* [RECORDS FOR THIS TASK]
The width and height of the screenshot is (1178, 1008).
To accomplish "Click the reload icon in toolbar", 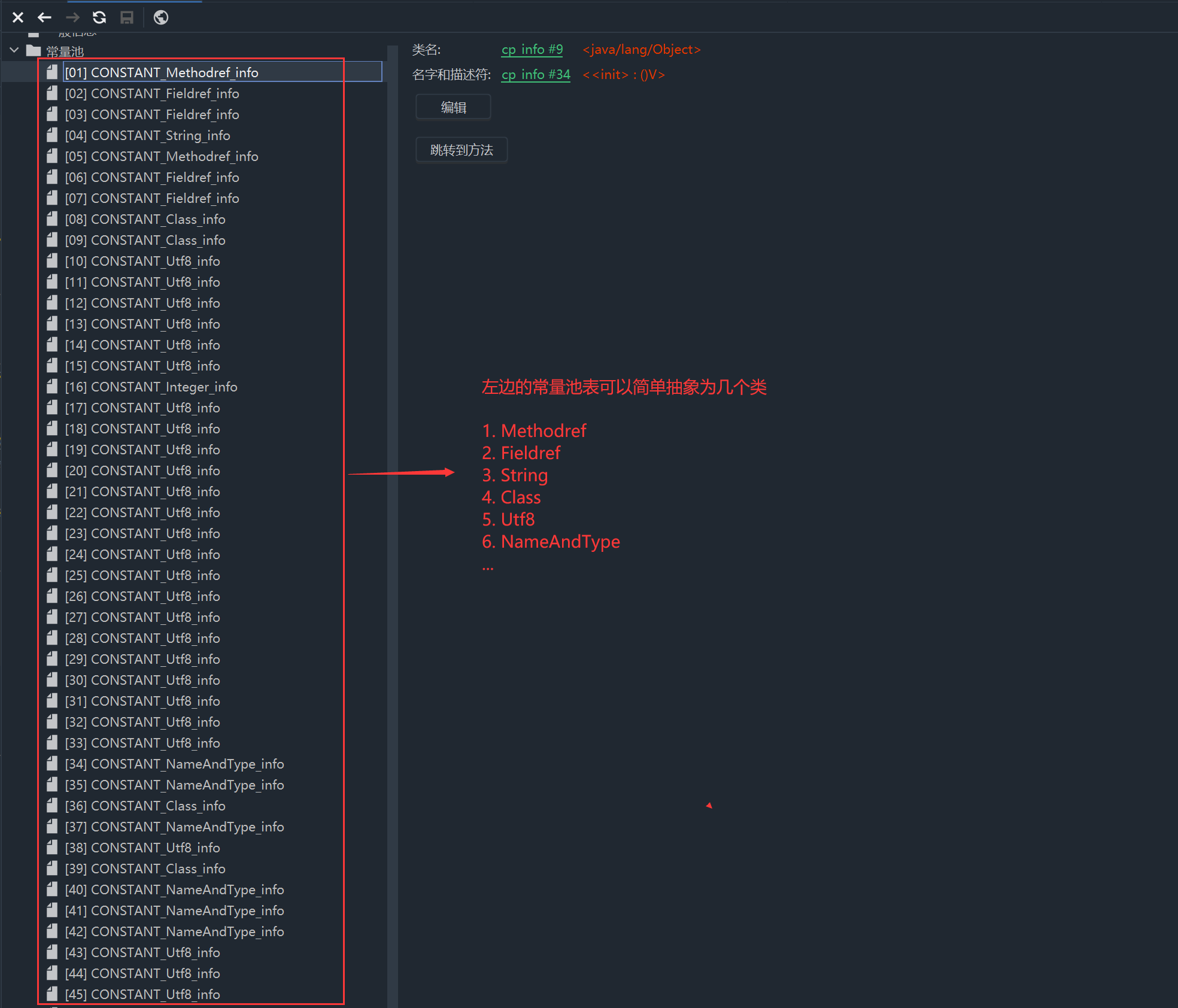I will (99, 17).
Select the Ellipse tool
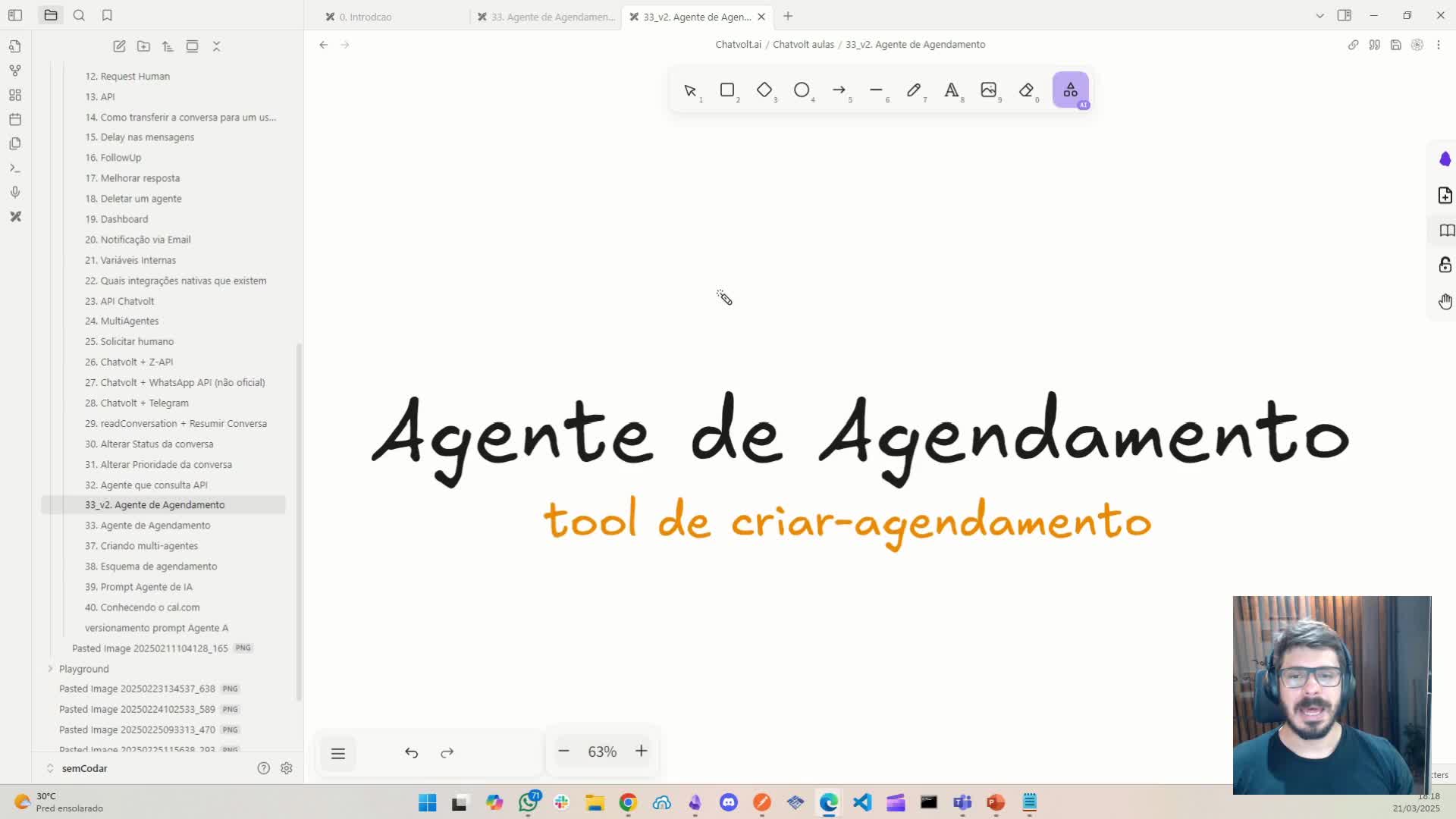The height and width of the screenshot is (819, 1456). [802, 90]
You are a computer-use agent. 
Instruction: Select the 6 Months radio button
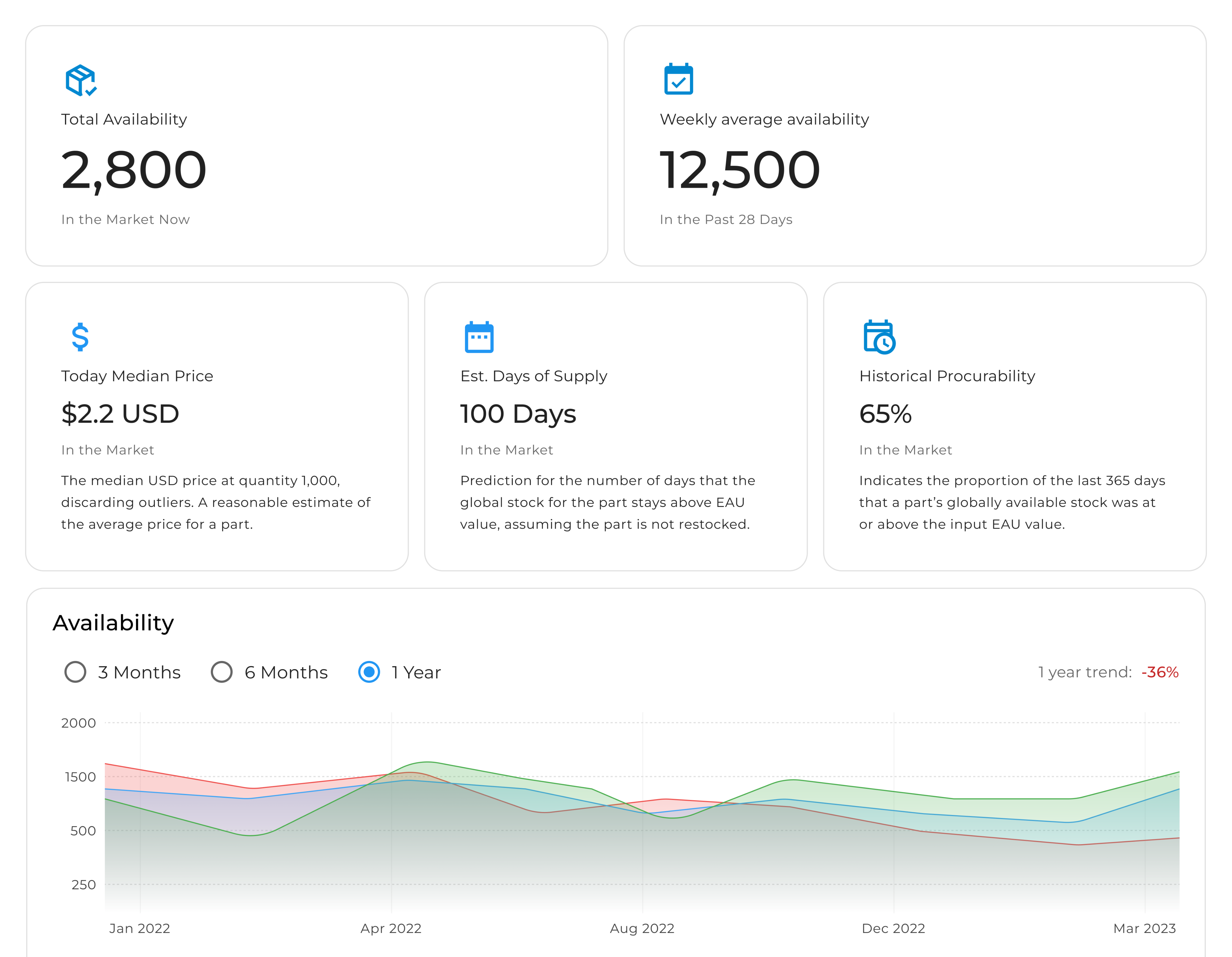[222, 672]
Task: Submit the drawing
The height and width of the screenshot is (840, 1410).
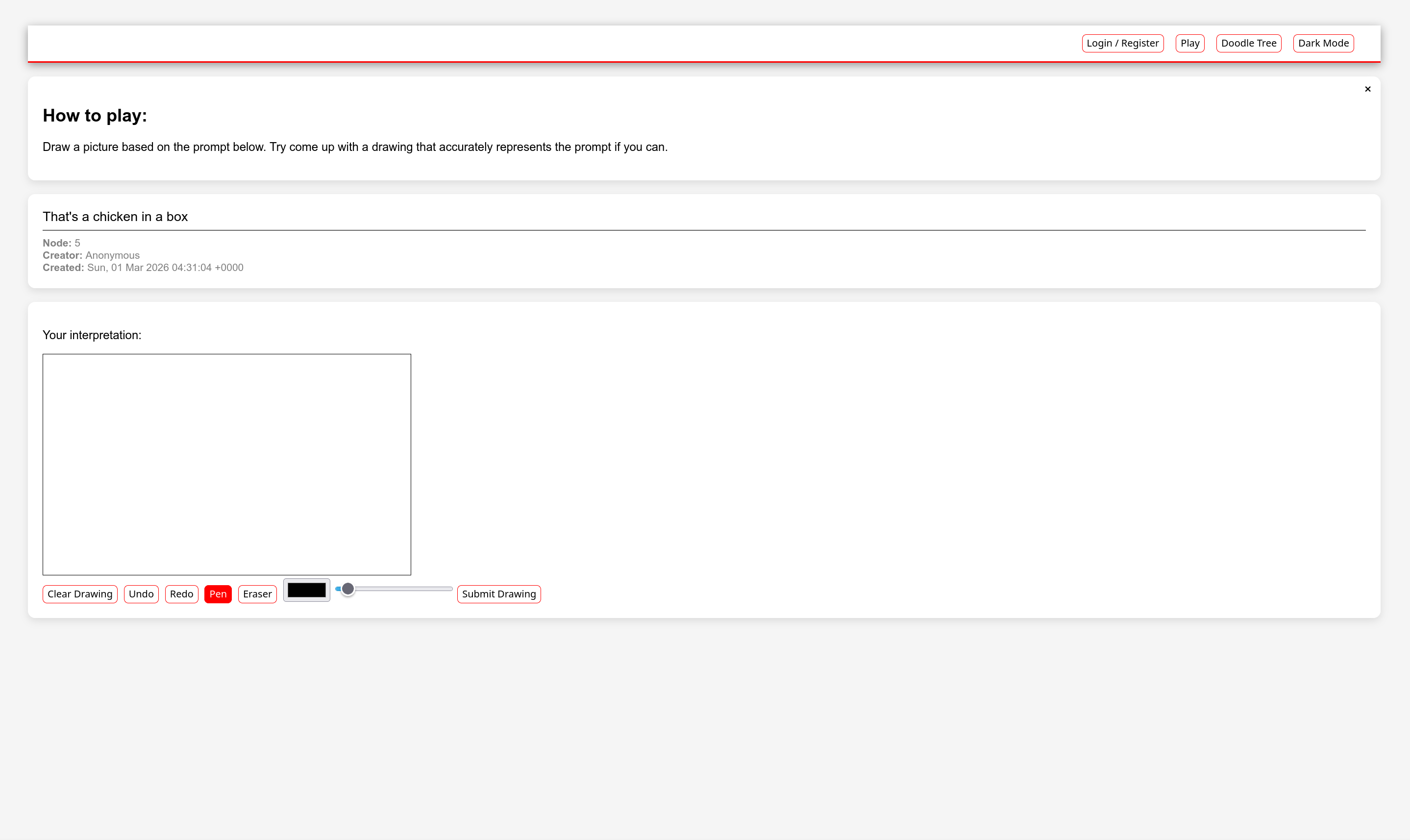Action: 498,594
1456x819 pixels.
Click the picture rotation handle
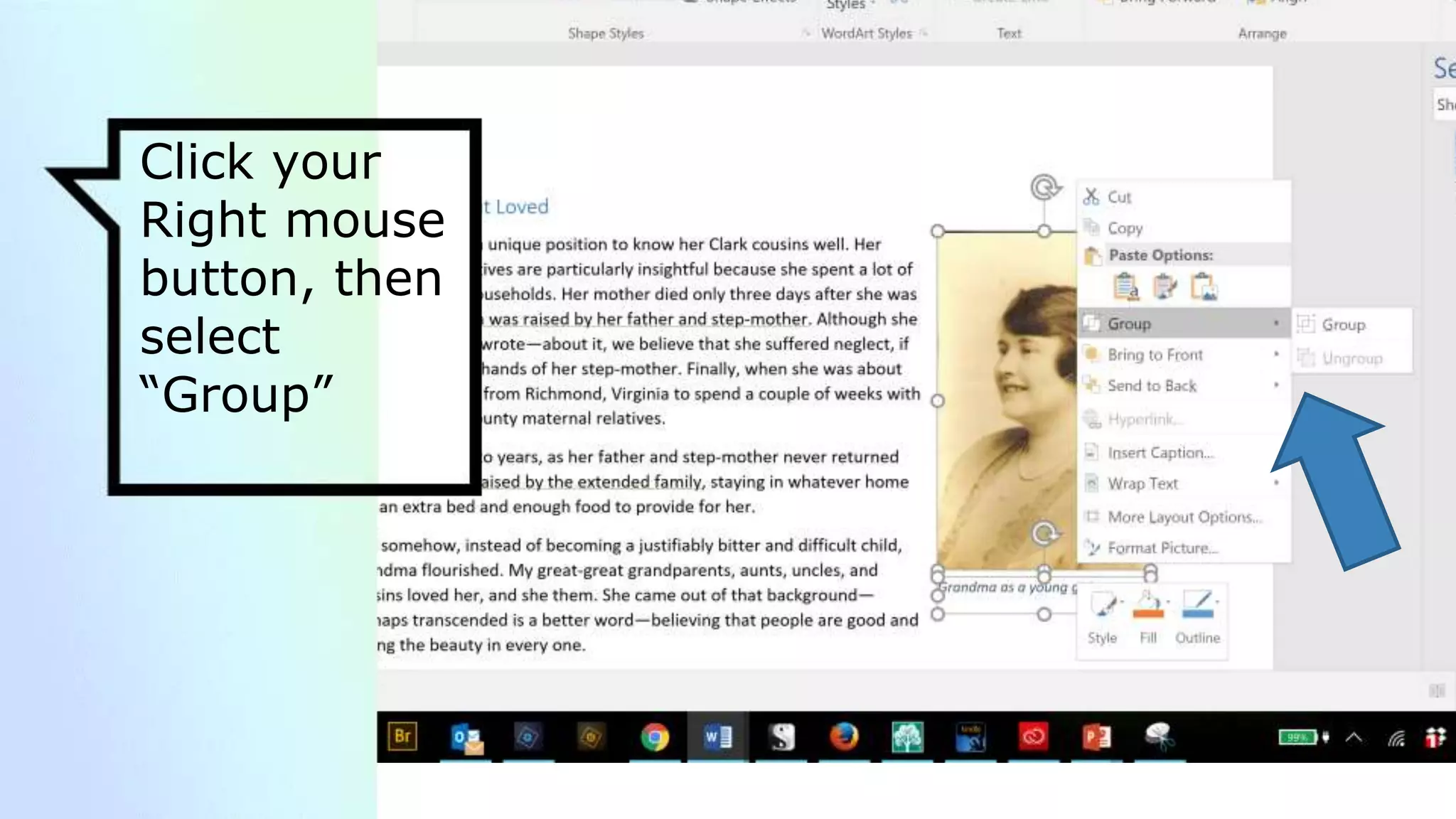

* [ACTIVITY]
Omitting all pictures, restate word for word the lines from the one containing "Select the Ellipse tool" through the last line of the data.

* [EXERCISE RESPONSE]
Select the Ellipse tool
The height and width of the screenshot is (819, 1456). [802, 90]
You are a computer-use agent. 
Instruction: Select the 6 Months radio button
[222, 672]
Task: Submit the drawing
The height and width of the screenshot is (840, 1410).
Action: 498,594
1456x819 pixels.
Click the picture rotation handle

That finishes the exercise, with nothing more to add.